This is the third “Yes Men” movie, and it takes a different tact from 2003’s “The Yes Men” and 2009’s “The Yes Men Fix the World.” Those films largely existed to preserve on film stunts intended to go, in the early days, a more analogue form of viral. Bichlbaum and Bonanno’s shtick tends to involve posing as bureaucrats and shaming companies and government bodies into perhaps doing the right thing on issues like climate change or the Bhopal gas disaster. They don’t always, or even often, reverse policies to effect the common good, and that becomes one of the subjects of this threequel, which peers into the personal lives of its stars — though not too much. After all, it doesn’t reveal that Andy Bichlbaum and Mike Bonanno are not their real names. (IRL, they’re Jacques Servin and Igor Vamos.)

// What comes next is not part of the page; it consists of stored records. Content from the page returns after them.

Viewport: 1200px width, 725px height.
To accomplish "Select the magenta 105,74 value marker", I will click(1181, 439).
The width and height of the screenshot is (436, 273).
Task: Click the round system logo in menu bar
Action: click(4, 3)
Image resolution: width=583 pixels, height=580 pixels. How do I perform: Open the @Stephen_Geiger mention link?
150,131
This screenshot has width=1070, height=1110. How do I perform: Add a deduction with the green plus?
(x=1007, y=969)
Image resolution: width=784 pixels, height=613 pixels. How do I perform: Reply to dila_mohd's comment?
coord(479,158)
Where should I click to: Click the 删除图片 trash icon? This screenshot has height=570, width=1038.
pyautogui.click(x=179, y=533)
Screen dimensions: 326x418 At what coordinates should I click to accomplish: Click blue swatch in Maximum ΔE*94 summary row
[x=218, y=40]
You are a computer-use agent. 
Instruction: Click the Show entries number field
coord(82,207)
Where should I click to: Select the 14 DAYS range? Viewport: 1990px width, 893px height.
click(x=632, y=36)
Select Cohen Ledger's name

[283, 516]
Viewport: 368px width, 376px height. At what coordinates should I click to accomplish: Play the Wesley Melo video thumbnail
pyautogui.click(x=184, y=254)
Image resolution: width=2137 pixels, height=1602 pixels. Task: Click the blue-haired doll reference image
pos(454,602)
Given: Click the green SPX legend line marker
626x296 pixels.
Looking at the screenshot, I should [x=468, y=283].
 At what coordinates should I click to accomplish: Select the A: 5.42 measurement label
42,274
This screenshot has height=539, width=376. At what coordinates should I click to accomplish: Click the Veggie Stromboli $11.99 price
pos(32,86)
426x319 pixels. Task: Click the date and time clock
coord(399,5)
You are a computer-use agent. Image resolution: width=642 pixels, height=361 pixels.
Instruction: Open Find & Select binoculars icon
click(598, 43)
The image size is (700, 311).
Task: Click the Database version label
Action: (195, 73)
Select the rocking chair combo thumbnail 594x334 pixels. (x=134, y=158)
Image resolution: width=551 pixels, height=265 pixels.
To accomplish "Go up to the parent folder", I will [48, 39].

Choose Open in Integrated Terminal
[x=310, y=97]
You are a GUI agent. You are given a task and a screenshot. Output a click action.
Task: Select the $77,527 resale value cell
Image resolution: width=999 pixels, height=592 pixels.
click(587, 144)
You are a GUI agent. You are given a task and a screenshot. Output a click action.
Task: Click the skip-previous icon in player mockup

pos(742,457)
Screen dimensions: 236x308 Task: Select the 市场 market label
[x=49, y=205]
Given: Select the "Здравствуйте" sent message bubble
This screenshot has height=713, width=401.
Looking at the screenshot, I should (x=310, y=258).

RELATED: Read our interview with Yes Men Andy Bichlbaum/Jacques Servin and Mike Bonanno/Igor Vamos

Regardless, we do learn that Bichlbaum has a serious relationship, at least when the film opens, and Bonanno has kids. And after a couple projects either fail or simply fail to result in change, they start to fret that their shtick doing needs reworking, if not abandoned altogether. There aren’t too many stunts this time around, but that’s not really what “Revolting” is about. It looks at their changing role in the broad activist field, which, in the time covered in the film, grows bigger and wider than it has since the Iraq War era. The aftermath of the economic apocalypse, plus the Arab Spring, Occupy Wall Street and the devastation left by Hurricane Sandy all happened under this film’s watch, and the structure thus becomes like a “Rocky” movie — a period of despair and disillusionment that leads to an unexpected comeback. “Revolting” even ends ambiguously, leaving it unclear if the Yes Men have their groove back or have simply become leaders for a new generation of the passionate and, also importantly, funny.